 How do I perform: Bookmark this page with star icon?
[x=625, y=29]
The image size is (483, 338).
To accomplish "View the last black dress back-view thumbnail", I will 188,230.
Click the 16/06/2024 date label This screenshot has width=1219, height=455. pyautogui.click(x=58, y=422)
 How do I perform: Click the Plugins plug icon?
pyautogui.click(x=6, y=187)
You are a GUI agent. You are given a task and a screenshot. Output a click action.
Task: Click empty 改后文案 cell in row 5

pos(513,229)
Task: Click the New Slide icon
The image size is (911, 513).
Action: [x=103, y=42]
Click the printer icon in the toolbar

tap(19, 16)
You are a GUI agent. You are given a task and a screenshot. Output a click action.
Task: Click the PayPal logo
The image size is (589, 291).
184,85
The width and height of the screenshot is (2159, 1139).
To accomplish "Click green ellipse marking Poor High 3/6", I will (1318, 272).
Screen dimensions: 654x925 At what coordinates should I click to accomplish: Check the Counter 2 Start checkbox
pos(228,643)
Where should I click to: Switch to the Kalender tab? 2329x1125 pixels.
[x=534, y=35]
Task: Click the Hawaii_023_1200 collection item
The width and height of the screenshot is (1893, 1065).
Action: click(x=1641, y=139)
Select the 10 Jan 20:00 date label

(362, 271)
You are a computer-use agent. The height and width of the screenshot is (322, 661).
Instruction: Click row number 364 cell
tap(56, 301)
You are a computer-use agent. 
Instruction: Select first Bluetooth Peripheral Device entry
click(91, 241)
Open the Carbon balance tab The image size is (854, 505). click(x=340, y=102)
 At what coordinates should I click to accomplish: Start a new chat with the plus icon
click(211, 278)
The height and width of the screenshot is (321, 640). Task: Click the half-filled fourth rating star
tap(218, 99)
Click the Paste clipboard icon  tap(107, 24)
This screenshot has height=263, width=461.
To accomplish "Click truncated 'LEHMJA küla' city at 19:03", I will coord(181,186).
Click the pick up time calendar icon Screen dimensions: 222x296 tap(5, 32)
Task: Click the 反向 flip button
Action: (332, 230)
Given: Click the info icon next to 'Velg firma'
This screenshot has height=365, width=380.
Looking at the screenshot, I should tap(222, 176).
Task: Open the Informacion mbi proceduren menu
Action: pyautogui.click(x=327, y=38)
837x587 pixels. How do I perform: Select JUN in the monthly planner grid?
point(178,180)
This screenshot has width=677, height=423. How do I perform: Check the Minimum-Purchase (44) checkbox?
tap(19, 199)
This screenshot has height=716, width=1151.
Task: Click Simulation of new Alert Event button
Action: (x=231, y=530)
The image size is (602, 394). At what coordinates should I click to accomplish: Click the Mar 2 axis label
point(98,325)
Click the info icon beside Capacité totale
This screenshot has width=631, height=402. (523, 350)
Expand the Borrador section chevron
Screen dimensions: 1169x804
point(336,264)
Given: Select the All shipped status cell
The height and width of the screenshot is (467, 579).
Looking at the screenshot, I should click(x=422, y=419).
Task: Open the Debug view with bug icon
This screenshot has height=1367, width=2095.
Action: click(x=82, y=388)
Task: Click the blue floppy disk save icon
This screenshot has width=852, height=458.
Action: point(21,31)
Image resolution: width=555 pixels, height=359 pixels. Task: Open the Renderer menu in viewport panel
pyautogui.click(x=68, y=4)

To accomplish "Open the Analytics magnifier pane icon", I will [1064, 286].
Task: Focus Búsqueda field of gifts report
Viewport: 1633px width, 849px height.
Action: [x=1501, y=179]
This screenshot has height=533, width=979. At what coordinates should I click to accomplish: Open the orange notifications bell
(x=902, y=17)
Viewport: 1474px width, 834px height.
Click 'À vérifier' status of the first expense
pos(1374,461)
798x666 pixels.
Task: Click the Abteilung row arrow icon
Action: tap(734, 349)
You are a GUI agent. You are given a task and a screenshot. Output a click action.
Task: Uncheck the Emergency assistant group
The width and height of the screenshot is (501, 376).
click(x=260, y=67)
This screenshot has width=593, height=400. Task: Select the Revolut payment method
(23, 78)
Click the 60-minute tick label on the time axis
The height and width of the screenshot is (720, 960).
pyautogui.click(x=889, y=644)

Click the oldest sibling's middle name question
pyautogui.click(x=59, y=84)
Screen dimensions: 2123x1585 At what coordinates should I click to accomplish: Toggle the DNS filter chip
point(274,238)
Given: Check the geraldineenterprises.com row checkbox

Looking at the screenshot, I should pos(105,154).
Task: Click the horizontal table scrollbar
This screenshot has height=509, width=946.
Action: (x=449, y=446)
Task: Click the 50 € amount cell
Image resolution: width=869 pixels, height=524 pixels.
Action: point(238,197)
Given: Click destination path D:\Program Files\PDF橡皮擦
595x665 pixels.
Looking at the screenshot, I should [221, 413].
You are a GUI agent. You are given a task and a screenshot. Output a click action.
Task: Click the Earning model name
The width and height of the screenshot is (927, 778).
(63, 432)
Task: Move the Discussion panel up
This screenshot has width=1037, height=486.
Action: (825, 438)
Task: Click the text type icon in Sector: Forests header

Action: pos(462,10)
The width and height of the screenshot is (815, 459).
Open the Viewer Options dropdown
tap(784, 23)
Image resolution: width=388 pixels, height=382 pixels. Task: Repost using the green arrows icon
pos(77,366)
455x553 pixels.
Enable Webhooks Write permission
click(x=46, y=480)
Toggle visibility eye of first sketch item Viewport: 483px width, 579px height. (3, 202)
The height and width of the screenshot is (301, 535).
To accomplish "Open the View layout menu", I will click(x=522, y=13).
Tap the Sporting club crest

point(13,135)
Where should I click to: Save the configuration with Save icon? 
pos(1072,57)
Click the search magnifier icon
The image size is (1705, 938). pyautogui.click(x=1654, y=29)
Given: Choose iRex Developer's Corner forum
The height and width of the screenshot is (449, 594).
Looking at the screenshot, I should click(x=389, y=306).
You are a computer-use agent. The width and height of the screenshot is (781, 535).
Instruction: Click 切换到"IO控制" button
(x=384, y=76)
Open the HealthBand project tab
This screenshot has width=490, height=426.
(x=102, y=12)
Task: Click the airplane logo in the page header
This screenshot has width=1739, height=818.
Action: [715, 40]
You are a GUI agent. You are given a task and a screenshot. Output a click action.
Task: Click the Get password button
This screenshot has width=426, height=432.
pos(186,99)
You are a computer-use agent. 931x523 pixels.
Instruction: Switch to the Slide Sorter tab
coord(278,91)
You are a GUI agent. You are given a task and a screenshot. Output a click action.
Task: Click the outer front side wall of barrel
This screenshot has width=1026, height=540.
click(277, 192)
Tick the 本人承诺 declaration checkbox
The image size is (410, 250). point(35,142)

** What is needed **
Copy all of the records above word for word, keeping every line in its original order.

** The answer **
 How do I perform: Bookmark this page with star icon?
[x=625, y=29]
The image size is (483, 338).
To accomplish "View the last black dress back-view thumbnail", I will 188,230.
Click the 16/06/2024 date label This screenshot has width=1219, height=455. pyautogui.click(x=58, y=422)
 How do I perform: Click the Plugins plug icon?
pyautogui.click(x=6, y=187)
You are a GUI agent. You are given a task and a screenshot. Output a click action.
Task: Click empty 改后文案 cell in row 5

pos(513,229)
Task: Click the New Slide icon
The image size is (911, 513).
Action: [x=103, y=42]
Click the printer icon in the toolbar

tap(19, 16)
You are a GUI agent. You are given a task and a screenshot. Output a click action.
Task: Click the PayPal logo
The image size is (589, 291).
184,85
The width and height of the screenshot is (2159, 1139).
To accomplish "Click green ellipse marking Poor High 3/6", I will (1318, 272).
Screen dimensions: 654x925 At what coordinates should I click to accomplish: Check the Counter 2 Start checkbox
pos(228,643)
Where should I click to: Switch to the Kalender tab? 2329x1125 pixels.
[x=534, y=35]
Task: Click the Hawaii_023_1200 collection item
The width and height of the screenshot is (1893, 1065).
Action: click(x=1641, y=139)
Select the 10 Jan 20:00 date label

(362, 271)
You are a computer-use agent. The height and width of the screenshot is (322, 661).
Instruction: Click row number 364 cell
tap(56, 301)
You are a computer-use agent. 
Instruction: Select first Bluetooth Peripheral Device entry
click(91, 241)
Open the Carbon balance tab The image size is (854, 505). click(x=340, y=102)
 At what coordinates should I click to accomplish: Start a new chat with the plus icon
click(211, 278)
The height and width of the screenshot is (321, 640). Task: Click the half-filled fourth rating star
tap(218, 99)
Click the Paste clipboard icon  tap(107, 24)
This screenshot has height=263, width=461.
To accomplish "Click truncated 'LEHMJA küla' city at 19:03", I will coord(181,186).
Click the pick up time calendar icon Screen dimensions: 222x296 tap(5, 32)
Task: Click the 反向 flip button
Action: (332, 230)
Given: Click the info icon next to 'Velg firma'
This screenshot has height=365, width=380.
Looking at the screenshot, I should tap(222, 176).
Task: Open the Informacion mbi proceduren menu
Action: pyautogui.click(x=327, y=38)
837x587 pixels. How do I perform: Select JUN in the monthly planner grid?
point(178,180)
This screenshot has width=677, height=423. How do I perform: Check the Minimum-Purchase (44) checkbox?
tap(19, 199)
This screenshot has height=716, width=1151.
Task: Click Simulation of new Alert Event button
Action: (x=231, y=530)
The image size is (602, 394). At what coordinates should I click to accomplish: Click the Mar 2 axis label
point(98,325)
Click the info icon beside Capacité totale
This screenshot has width=631, height=402. (523, 350)
Expand the Borrador section chevron
Screen dimensions: 1169x804
point(336,264)
Given: Select the All shipped status cell
The height and width of the screenshot is (467, 579).
Looking at the screenshot, I should click(x=422, y=419).
Task: Open the Debug view with bug icon
This screenshot has height=1367, width=2095.
Action: click(x=82, y=388)
Task: Click the blue floppy disk save icon
This screenshot has width=852, height=458.
Action: point(21,31)
Image resolution: width=555 pixels, height=359 pixels. Task: Open the Renderer menu in viewport panel
pyautogui.click(x=68, y=4)

To accomplish "Open the Analytics magnifier pane icon", I will [1064, 286].
Task: Focus Búsqueda field of gifts report
Viewport: 1633px width, 849px height.
Action: [x=1501, y=179]
This screenshot has height=533, width=979. At what coordinates should I click to accomplish: Open the orange notifications bell
(x=902, y=17)
Viewport: 1474px width, 834px height.
Click 'À vérifier' status of the first expense
pos(1374,461)
798x666 pixels.
Task: Click the Abteilung row arrow icon
Action: tap(734, 349)
You are a GUI agent. You are given a task and a screenshot. Output a click action.
Task: Uncheck the Emergency assistant group
The width and height of the screenshot is (501, 376).
click(x=260, y=67)
This screenshot has width=593, height=400. Task: Select the Revolut payment method
(23, 78)
Click the 60-minute tick label on the time axis
The height and width of the screenshot is (720, 960).
pyautogui.click(x=889, y=644)

Click the oldest sibling's middle name question
pyautogui.click(x=59, y=84)
Screen dimensions: 2123x1585 At what coordinates should I click to accomplish: Toggle the DNS filter chip
point(274,238)
Given: Check the geraldineenterprises.com row checkbox

Looking at the screenshot, I should pos(105,154).
Task: Click the horizontal table scrollbar
This screenshot has height=509, width=946.
Action: (x=449, y=446)
Task: Click the 50 € amount cell
Image resolution: width=869 pixels, height=524 pixels.
Action: point(238,197)
Given: Click destination path D:\Program Files\PDF橡皮擦
595x665 pixels.
Looking at the screenshot, I should [221, 413].
You are a GUI agent. You are given a task and a screenshot. Output a click action.
Task: Click the Earning model name
The width and height of the screenshot is (927, 778).
(63, 432)
Task: Move the Discussion panel up
This screenshot has width=1037, height=486.
Action: (825, 438)
Task: Click the text type icon in Sector: Forests header

Action: pos(462,10)
The width and height of the screenshot is (815, 459).
Open the Viewer Options dropdown
tap(784, 23)
Image resolution: width=388 pixels, height=382 pixels. Task: Repost using the green arrows icon
pos(77,366)
455x553 pixels.
Enable Webhooks Write permission
click(x=46, y=480)
Toggle visibility eye of first sketch item Viewport: 483px width, 579px height. (3, 202)
The height and width of the screenshot is (301, 535).
To accomplish "Open the View layout menu", I will click(x=522, y=13).
Tap the Sporting club crest

point(13,135)
Where should I click to: Save the configuration with Save icon? 
pos(1072,57)
Click the search magnifier icon
The image size is (1705, 938). pyautogui.click(x=1654, y=29)
Given: Choose iRex Developer's Corner forum
The height and width of the screenshot is (449, 594).
Looking at the screenshot, I should click(x=389, y=306).
You are a computer-use agent. The width and height of the screenshot is (781, 535).
Instruction: Click 切换到"IO控制" button
(x=384, y=76)
Open the HealthBand project tab
This screenshot has width=490, height=426.
(x=102, y=12)
Task: Click the airplane logo in the page header
This screenshot has width=1739, height=818.
Action: [715, 40]
You are a GUI agent. You are given a task and a screenshot. Output a click action.
Task: Click the Get password button
This screenshot has width=426, height=432.
pos(186,99)
You are a computer-use agent. 931x523 pixels.
Instruction: Switch to the Slide Sorter tab
coord(278,91)
You are a GUI agent. You are given a task and a screenshot. Output a click action.
Task: Click the outer front side wall of barrel
This screenshot has width=1026, height=540.
click(277, 192)
Tick the 本人承诺 declaration checkbox
The image size is (410, 250). point(35,142)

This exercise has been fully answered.